Namun demikian, tidak semua dapat terlihat baik karena kampanye membranding lebih dari sekedar memberi nama brand untuk produk atau jasa. Untuk dapat bertahan brand tidak perlu menjalani proses yang sulit, penuh risiko dan menantang dari rebranding. Selain itu, dari sudut pandang manajerial, mengubah logo menjadi sangat menantang karena manajer menghadapi pilihan karier yang tidak sepanjang usia brand dan seringkali kurang keahlian dalam melakukannya. Oleh karena itu, rebranding bisa menjadi strategi yang sangat berbahaya, menyebabkan kerusakan serius pada loyalitas brand dan ekuitas brand. Selain itu, terdapat pula indikasi bahwa perubahan nama perusahaan dapat mengasingkan karyawan dan pelanggan.

Jadi rebranding adalah suatu upaya atau usaha yang dilakukan oleh perusahaan atau lembaga untuk mengubah total atau memperbaharui sebuah brand yang telah ada agar menjadi lebih baik. Dengan kata lain, ketika melakukan rebranding maka yang berubah ialah nila-nilai dalam merek itu sendiri. Rebranding bukan hanya sebuah perubahan logo, namun rebranding juga meliputi perubahan pesan, perubahan cara pendekatan, pemberian jasa-jasa baru, atau bahkan perubahan mengenai apa yang dijanjikan.

Menurut Anditya ada dua alasan mengapa perusahaan perlu melakukan rebranding, yaitu proactive rebranding dan reactive rebranding. Proactive rebranding adalah saat dimana perusahaan melihat ada kesempatan yang dapat dimanfaatkan untuk meningkatkan keuntungan atau untuk menghindari potensi ancaman dimasa depan. Proactive rebranding bisa terjadi pada beberapa situasi berikut:

1.      Perkiraan pertumbuhan
Ketika perusahaan sedang berusaha untuk mencapai pertumbuhan yang diharapkan, perusahaan tersebut bisa saja melakukan rebranding pada produk dan jasanya menjadi satu brand yang solid.
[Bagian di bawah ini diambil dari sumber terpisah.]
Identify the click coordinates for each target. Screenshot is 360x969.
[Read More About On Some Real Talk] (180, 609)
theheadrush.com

Rebranding seperti ini dilakukan ketika sebuah perusahaan ingin membangun kesan yang kuat pada brand di bisnis tersebut.

2.      Jalur bisnis atau pasar yang baru
Ketika perusahaan memasuki jalur bisnis atau pasar yang baru yang tidak padu dengan identitas brand yang ada, perusahaan bisa saja mempertimbangkan untuk melakukan rebranding.

3.      Audiens baru
Perusahaan juga bisa saja melakukan rebranding jika ingin menarik perhatian audiens yang baru. Perusahaan yang menargetkan audiens orang tua akan melakukan ini untuk menarik perhatian remaja atau anak kecil.

4.      Relevansi
Perusahaan melakukan rebranding juga ketika brand mereka sudah tidak relevan lagi bagi konsumen. Misalnya, ketika surat kabar cetak yang melakukan rebranding dengan turut menggunakan media online untuk penyebaran beritanya.

Kemudian yang selanjutnya adalah reactive rebranding, reactive rebranding hadir sebagai reaksi dari kejadian yang mengharuskan brand tersebut untuk berganti, misalnya:
1.      Merger atau akuisisi
Ketika perusahaan mengalami merger atau akuisisi dengan perusahaan lain, biasanya perusahaan akan memutuskan untuk melakukan rebranding.

2.      Masalah hukum
Masalah hukum kerap menyebabkan perusahaan untuk melakukan rebranding. Ini dilakukan karena kepercayaan konsumen terhadap perusahaan menjadi semakin berkurang.

3.      Pengaruh kompetitif
Terkadang competitor juga dapat menyebabkan brand menjadi tidak laku atau usang, pada posisi ini, rebranding perlu dilakukan untuk kembali mendapatkan pijakan di pasar dan kekauatn untuk bersaing.

4.      Publisitas negatif
Publisitas yang negatif secara terus menerus juga dapat menyebabkan posisi brand di benak publik menjadi buruk. Tingkat kepercayaan yang rendah akan berpengaruh pada tingkat keberminatan. Disaat inilah perlu melakukan yang namanya rebranding.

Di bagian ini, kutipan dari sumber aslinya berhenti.